SECURITIES AND EXCHANGE COMMISSION
Washington, D.C. 20549
PURSUANT TO SECTION 13 OR 15(d) OF THE
SECURITIES EXCHANGE ACT OF 1934
Date of Report (Date of earliest event reported): April 3, 2013
(Exact name of Registrant as specified in its charter)
|(State or other jurisdiction of incorporation)||(Commission File Number)||(IRS Employer Identification No.)|
6413 Congress Ave – Suite 260
|(Address Of Principal Executive Office)||(Zip Code)|
Registrant's telephone number, including area code (561) 988-9456
Check the appropriate box below if the Form 8-K filing is intended to simultaneously satisfy the filing obligation of the registrant under any of the following provisions:
¨ Written communications pursuant to Rule 425 under the Securities Act (17 CFR 230.425)
x Soliciting material pursuant to Rule 14a-12 under the Exchange Act (17 CFR 240.14a-12)
¨ Pre-commencement communications pursuant to Rule 14d-2(b) under the Exchange Act (17 CFR 240.14d-2(b))
¨ Pre-commencement communications pursuant to Rule 13e-4(c) under the Exchange Act (17 CFR 240.13e-4(c))
Item 8.01. Other Events.
A purported class action on behalf of the Company’s stockholders was filed on March 25, 2013 in the Circuit Court of the 15th Judicial Circuit in and for Palm Beach County, Florida, Case No: 50 2013 CA 005344, captioned Douglas Neumann, Individually and on behalf of all other similarly situated, as Plaintiff, v. AutoInfo, Inc., Harry M. Wachtel, Mark Weiss, Mark K. Patterson, Peter C. Einselen, Thomas C. Robertson, Comvest Partners, Comvest Investment Partners Holdings, LLC, Comvest Investment Partners IV, L.P., AutoInfo Holdings, LLC and AutoInfo Acquisition Corp., Defendants (the “Action”). The Company received service of process in the Action on April 3, 2013.
The Action relates to the Agreement and Plan of Merger (the “Merger Agreement”), dated as of February 28, 2013, by and among the Company, AutoInfo Holdings, LLC., a Delaware limited liability company (“Parent”), and AutoInfo Acquisition Corp., a Delaware corporation and wholly owned subsidiary of Parent (“Merger Sub”), pursuant to which Merger Sub shall be merged with and into the Company, and the separate corporate existence of Merger Sub shall thereupon cease, and the Company shall continue as the surviving corporation (the “Surviving Corporation”) and a wholly owned subsidiary of Parent (the “Proposed Merger Transaction”).
The Action alleges that the Board of Directors of the Company (the “Board”) breached their fiduciary duties owed to the stockholders of the Company. It further alleges that Comvest Partners, Comvest Investment Partners Holdings, LLC, Comvest Investment Partners IV, L.P., AutoInfo Holdings, LLC and AutoInfo Acquisition Corp. aided and abetted the Board in their breach of their fiduciary duties to the stockholders of the Company.
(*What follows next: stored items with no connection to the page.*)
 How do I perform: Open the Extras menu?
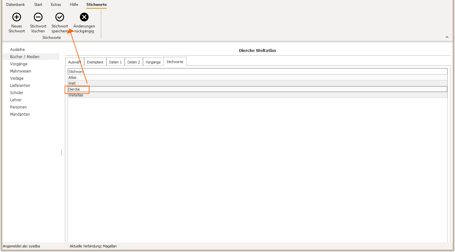[56, 5]
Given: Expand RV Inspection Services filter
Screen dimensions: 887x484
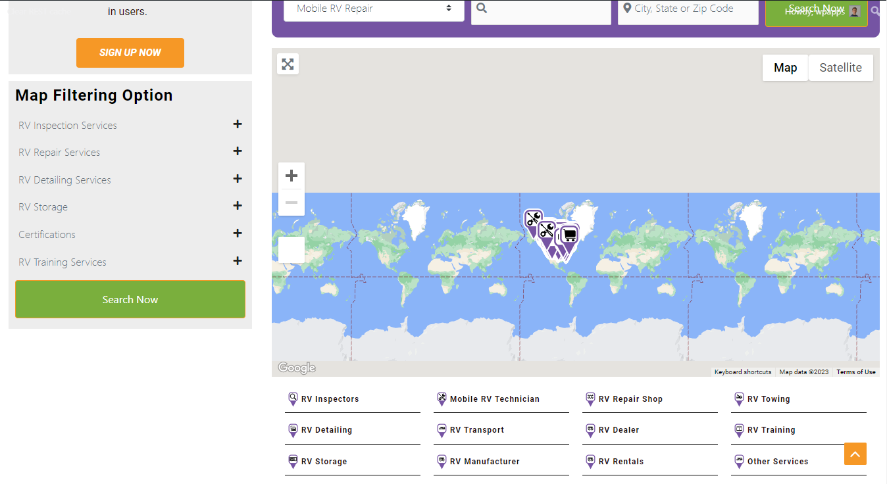Looking at the screenshot, I should 238,124.
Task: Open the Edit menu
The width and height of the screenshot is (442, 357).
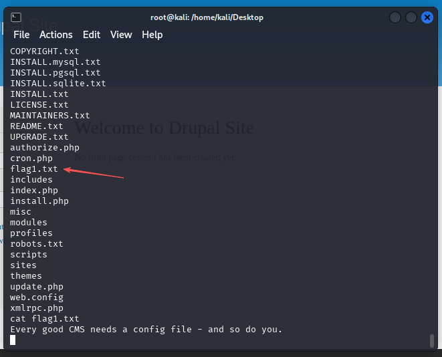Action: (92, 35)
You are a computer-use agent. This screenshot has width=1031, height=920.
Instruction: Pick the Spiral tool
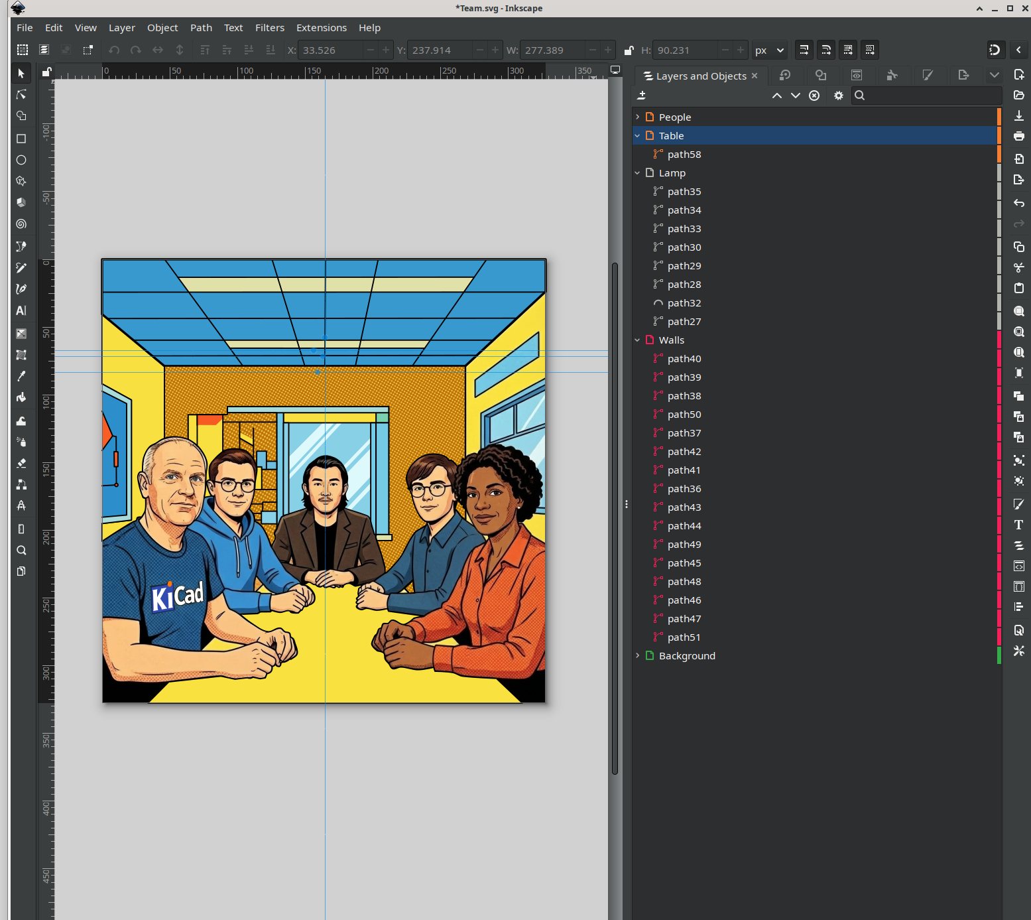(21, 224)
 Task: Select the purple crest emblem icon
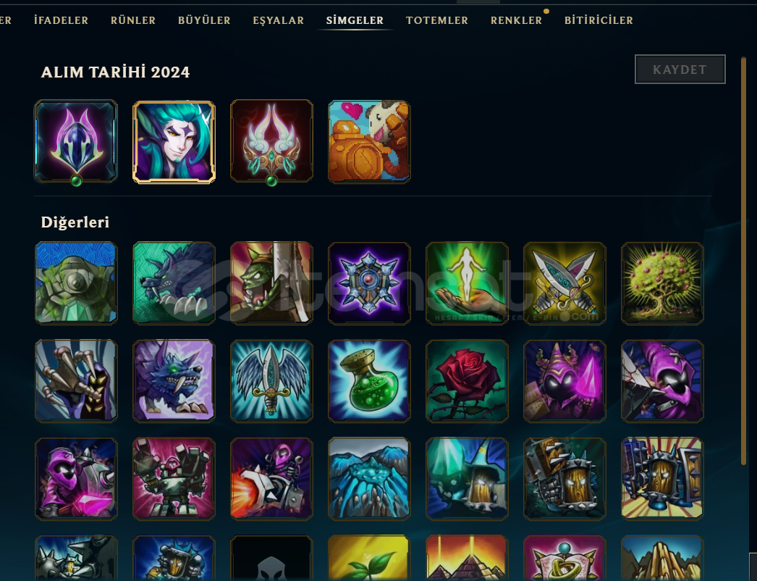(x=76, y=141)
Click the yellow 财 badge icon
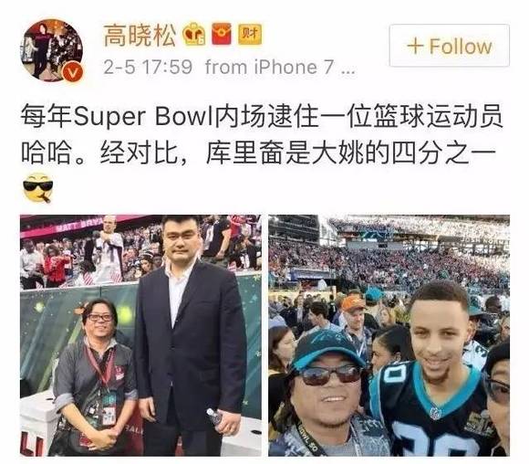The image size is (529, 464). pos(250,34)
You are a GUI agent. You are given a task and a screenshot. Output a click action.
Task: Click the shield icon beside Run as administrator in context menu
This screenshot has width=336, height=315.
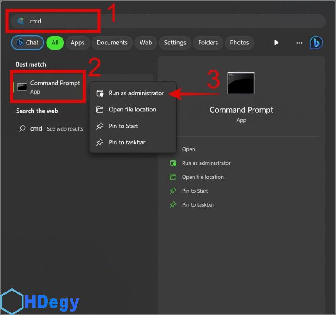pyautogui.click(x=100, y=93)
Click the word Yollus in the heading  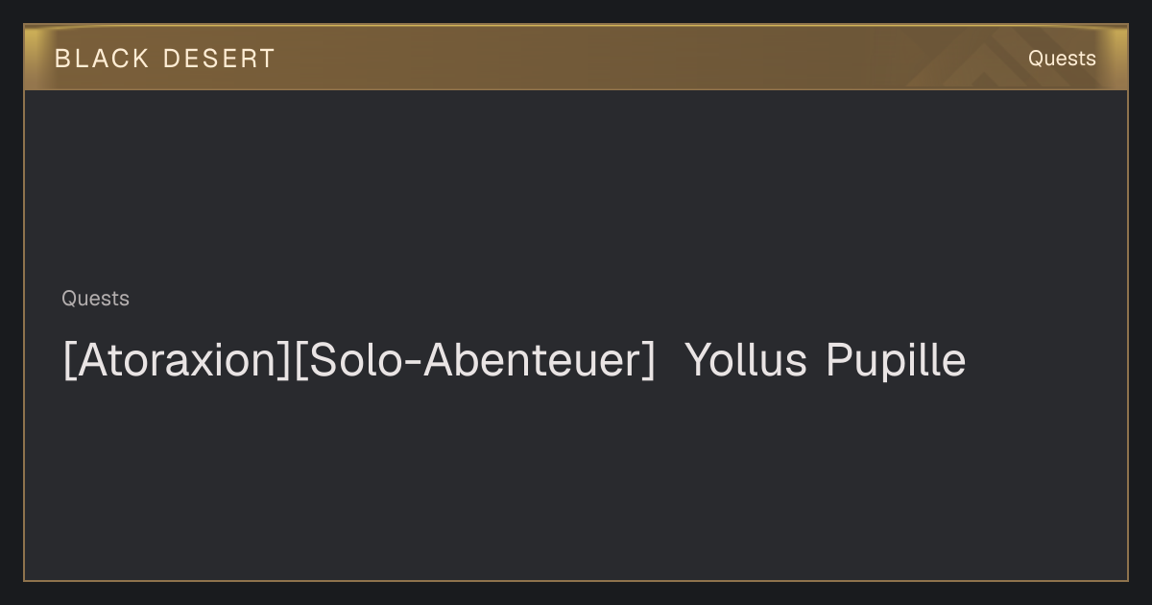coord(746,361)
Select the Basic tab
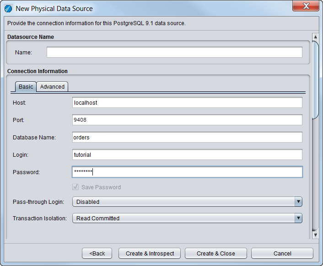 pyautogui.click(x=26, y=87)
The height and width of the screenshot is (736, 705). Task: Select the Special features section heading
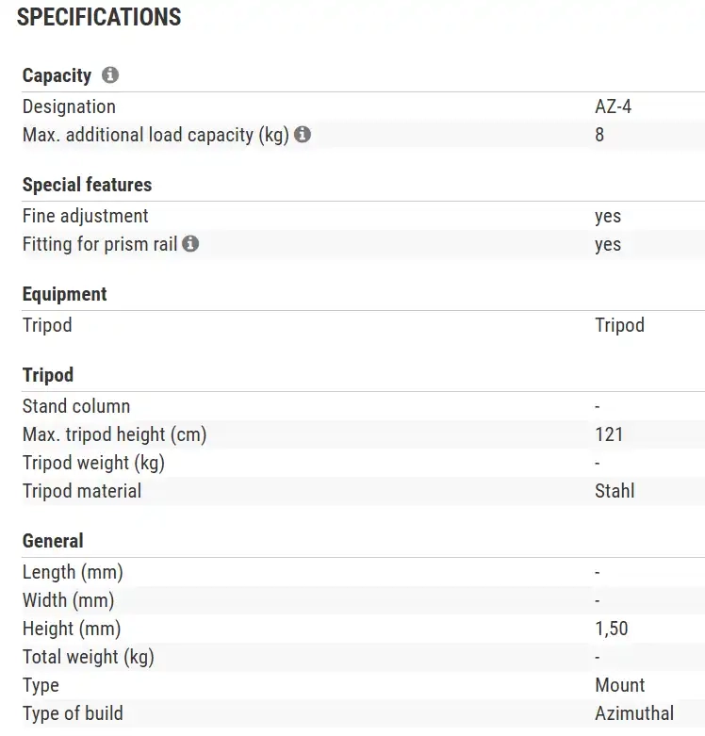coord(87,185)
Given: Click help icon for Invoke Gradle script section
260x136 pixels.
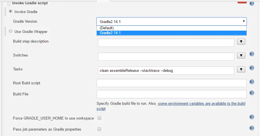Looking at the screenshot, I should [252, 3].
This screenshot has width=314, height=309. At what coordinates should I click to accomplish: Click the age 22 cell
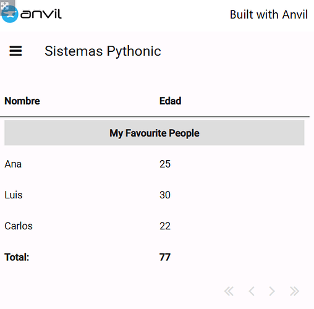pos(165,226)
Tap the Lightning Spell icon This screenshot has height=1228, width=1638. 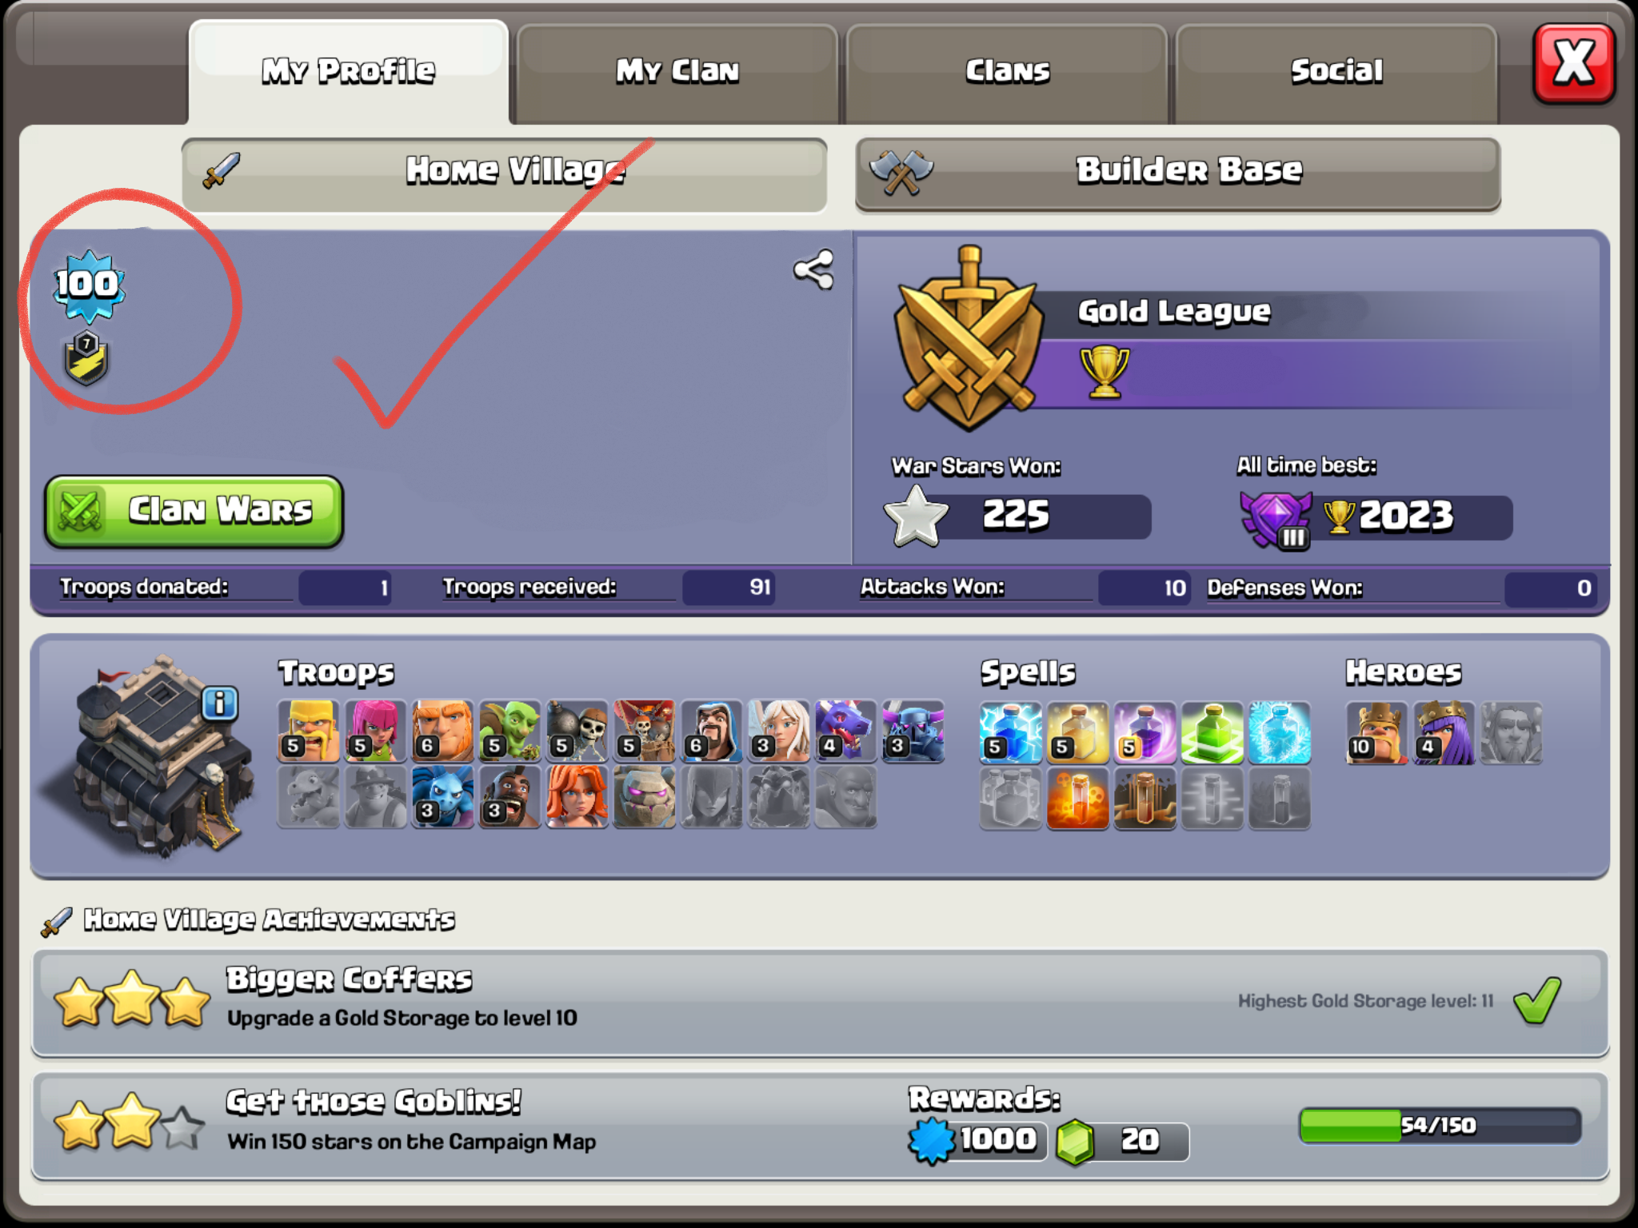coord(1011,732)
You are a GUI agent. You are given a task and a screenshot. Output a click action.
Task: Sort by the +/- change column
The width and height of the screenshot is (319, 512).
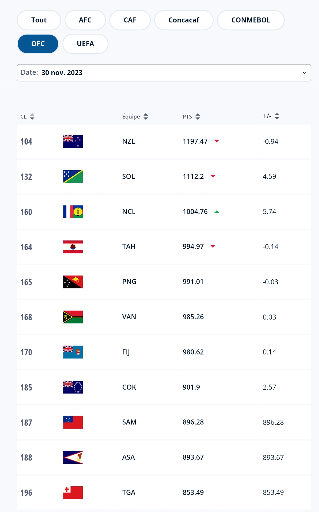tap(271, 116)
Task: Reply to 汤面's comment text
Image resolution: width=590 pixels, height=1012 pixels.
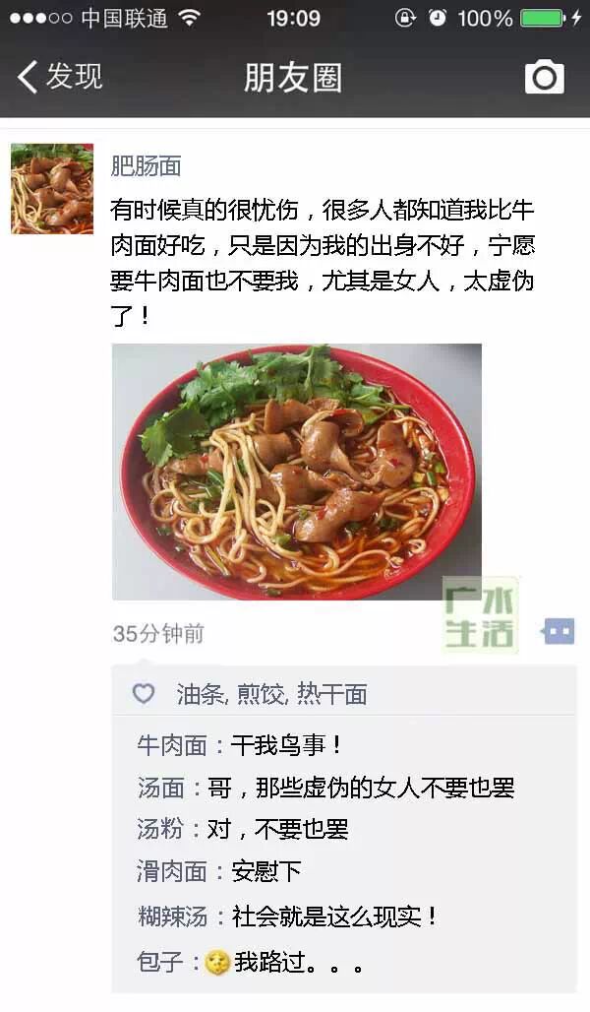Action: click(x=361, y=789)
The Action seeks relief: (i) declaring that the Action is properly maintainable as a Class action and certifying Plaintiff as Class representative; (ii) enjoining Defendants, their agents, counsel, employees and all persons acting in concert with them from soliciting stockholder votes relating to the Proposed Merger Transaction, unless and until the Company adopts and implements a procedure or process to obtain a merger agreement providing the best available terms for stockholders; (iii) rescinding, to the extent already implemented, the Proposed Merger Transaction or any of the terms thereof, or granting Plaintiff and the Class rescissory damages; (iv) awarding Plaintiff the costs and disbursements of the Action, including reasonable attorneys’ and experts’ fees; and (v) granting such other and further equitable relief as the Court may deem just and proper.
Pursuant to the requirements of the Securities Exchange Act of 1934, the Registrant has duly caused this report to be signed on its behalf by the undersigned thereunto duly authorized.